- _PROBLEM REQUIREMENTS_:
Some entries follow. Reproduce exactly the lines starting at the one with "Screen dimensions: 1918x1193" and stopping after the one with "Return to the".

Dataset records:
· · · · · · ·
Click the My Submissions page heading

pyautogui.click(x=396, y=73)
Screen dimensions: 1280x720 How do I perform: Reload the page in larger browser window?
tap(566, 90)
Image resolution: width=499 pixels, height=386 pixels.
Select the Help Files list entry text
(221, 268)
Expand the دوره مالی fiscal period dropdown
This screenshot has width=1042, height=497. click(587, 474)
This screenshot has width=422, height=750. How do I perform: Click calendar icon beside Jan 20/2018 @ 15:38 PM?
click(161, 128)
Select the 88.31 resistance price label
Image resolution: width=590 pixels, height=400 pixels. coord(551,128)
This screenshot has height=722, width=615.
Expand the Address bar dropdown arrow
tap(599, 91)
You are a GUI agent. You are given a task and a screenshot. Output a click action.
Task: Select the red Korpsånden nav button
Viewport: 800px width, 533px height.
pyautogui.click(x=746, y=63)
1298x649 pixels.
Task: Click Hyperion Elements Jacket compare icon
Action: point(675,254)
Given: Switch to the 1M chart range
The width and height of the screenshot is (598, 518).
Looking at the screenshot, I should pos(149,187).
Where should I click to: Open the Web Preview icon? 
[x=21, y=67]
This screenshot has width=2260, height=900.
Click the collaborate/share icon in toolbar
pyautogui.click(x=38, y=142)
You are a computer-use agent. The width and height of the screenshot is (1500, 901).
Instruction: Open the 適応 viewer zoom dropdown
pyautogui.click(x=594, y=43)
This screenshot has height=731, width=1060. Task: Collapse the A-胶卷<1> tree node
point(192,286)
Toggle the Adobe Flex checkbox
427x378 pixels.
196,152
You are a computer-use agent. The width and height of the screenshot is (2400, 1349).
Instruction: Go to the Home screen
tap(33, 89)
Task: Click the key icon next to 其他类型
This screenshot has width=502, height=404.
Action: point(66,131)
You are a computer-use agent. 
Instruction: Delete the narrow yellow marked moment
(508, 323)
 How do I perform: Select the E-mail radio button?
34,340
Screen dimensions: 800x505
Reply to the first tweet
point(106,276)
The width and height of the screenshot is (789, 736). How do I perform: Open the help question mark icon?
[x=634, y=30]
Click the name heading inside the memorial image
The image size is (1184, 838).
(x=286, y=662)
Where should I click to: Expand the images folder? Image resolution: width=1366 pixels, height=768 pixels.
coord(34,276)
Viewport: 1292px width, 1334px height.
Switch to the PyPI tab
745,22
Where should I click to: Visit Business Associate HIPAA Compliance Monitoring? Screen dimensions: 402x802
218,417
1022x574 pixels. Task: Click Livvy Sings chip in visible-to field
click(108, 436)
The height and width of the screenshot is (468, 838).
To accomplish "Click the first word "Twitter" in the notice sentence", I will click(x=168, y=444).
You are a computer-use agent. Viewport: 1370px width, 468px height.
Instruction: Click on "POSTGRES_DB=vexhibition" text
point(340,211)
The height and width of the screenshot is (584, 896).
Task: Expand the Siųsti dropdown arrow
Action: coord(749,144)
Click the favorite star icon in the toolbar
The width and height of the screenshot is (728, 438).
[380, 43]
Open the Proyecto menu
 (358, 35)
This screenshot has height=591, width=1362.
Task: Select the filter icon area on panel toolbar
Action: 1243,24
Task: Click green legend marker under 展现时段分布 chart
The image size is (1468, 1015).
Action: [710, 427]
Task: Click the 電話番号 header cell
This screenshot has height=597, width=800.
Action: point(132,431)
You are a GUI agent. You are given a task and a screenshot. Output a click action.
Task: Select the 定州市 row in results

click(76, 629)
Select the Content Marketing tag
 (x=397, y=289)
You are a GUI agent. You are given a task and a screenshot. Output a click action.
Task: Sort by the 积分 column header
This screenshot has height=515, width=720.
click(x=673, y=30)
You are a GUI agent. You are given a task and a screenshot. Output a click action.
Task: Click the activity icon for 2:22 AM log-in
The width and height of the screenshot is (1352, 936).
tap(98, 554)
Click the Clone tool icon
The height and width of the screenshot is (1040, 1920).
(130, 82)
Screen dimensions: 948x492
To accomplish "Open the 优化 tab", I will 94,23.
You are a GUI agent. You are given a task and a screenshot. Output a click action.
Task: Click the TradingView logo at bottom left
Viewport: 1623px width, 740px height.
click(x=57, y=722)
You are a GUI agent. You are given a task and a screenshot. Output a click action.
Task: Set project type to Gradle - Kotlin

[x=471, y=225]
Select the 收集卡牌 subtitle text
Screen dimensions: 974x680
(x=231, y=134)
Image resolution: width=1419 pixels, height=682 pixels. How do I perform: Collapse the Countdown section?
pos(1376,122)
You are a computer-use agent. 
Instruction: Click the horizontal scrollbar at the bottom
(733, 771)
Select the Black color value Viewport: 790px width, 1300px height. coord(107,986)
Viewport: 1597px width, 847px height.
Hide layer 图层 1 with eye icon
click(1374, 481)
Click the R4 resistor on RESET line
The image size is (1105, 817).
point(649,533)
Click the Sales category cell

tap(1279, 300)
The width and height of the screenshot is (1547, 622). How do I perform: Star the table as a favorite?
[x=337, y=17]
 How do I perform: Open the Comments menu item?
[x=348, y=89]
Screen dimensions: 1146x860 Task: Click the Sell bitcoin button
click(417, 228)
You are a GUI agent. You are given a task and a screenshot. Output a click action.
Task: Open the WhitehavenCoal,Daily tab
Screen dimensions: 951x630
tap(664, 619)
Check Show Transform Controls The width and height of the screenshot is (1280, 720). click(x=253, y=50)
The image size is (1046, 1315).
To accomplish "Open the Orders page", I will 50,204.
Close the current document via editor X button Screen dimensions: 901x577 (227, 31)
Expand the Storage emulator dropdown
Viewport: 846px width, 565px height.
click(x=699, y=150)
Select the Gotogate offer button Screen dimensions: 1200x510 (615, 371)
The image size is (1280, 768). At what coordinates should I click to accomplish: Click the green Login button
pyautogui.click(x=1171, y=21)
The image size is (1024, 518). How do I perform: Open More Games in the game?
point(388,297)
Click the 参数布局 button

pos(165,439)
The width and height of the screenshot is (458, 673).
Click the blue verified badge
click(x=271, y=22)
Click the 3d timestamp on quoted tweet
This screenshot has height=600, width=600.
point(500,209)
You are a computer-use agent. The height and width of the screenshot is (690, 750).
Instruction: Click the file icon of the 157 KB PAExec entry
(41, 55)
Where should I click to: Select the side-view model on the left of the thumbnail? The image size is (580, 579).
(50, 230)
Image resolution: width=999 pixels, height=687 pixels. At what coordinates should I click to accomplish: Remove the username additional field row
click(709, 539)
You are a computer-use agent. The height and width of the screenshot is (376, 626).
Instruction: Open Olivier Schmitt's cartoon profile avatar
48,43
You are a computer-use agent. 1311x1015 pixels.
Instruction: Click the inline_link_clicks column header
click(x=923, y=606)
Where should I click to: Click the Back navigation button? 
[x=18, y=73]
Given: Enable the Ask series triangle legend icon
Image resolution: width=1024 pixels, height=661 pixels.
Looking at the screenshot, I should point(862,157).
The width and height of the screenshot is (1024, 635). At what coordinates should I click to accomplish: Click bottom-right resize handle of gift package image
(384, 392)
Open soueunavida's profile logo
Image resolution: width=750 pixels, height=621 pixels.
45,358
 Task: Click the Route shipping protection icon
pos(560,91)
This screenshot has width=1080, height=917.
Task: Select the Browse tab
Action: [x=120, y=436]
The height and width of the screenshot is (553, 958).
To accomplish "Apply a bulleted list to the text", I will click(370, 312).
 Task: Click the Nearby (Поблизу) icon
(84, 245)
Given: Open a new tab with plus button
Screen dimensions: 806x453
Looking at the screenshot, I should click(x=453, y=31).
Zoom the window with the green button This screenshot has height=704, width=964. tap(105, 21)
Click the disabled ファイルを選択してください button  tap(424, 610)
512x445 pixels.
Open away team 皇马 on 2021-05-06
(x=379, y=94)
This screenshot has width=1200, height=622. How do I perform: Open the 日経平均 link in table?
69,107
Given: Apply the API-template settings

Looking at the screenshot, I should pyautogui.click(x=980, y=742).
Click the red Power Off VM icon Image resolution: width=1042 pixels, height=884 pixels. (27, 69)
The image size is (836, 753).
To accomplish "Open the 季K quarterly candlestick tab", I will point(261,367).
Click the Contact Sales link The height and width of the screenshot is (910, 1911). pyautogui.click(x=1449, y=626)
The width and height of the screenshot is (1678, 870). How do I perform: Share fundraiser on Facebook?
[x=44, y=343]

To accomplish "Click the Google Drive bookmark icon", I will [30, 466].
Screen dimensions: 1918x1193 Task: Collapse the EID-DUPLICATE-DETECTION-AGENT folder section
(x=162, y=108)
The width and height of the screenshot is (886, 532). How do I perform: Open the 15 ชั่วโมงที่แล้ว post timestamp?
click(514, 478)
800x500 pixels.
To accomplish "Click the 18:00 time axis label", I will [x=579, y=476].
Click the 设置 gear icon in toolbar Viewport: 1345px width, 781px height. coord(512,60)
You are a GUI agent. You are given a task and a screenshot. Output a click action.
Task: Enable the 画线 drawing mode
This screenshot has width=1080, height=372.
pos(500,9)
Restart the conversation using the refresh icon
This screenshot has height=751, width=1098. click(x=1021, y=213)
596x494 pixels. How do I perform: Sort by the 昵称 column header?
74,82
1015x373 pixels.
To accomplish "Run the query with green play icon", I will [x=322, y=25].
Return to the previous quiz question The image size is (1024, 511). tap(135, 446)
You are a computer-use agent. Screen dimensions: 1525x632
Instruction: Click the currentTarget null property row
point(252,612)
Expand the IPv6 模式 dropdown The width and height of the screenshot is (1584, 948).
· · · · · · ·
- _EXERCISE SOLUTION_:
Screen dimensions: 1918x1193 Task: Collapse the EID-DUPLICATE-DETECTION-AGENT folder section
(x=162, y=108)
The width and height of the screenshot is (886, 532). How do I perform: Open the 15 ชั่วโมงที่แล้ว post timestamp?
click(514, 478)
800x500 pixels.
To accomplish "Click the 18:00 time axis label", I will [x=579, y=476].
Click the 设置 gear icon in toolbar Viewport: 1345px width, 781px height. coord(512,60)
You are a GUI agent. You are given a task and a screenshot. Output a click action.
Task: Enable the 画线 drawing mode
This screenshot has width=1080, height=372.
pos(500,9)
Restart the conversation using the refresh icon
This screenshot has height=751, width=1098. click(x=1021, y=213)
596x494 pixels. How do I perform: Sort by the 昵称 column header?
74,82
1015x373 pixels.
To accomplish "Run the query with green play icon", I will [x=322, y=25].
Return to the previous quiz question The image size is (1024, 511). tap(135, 446)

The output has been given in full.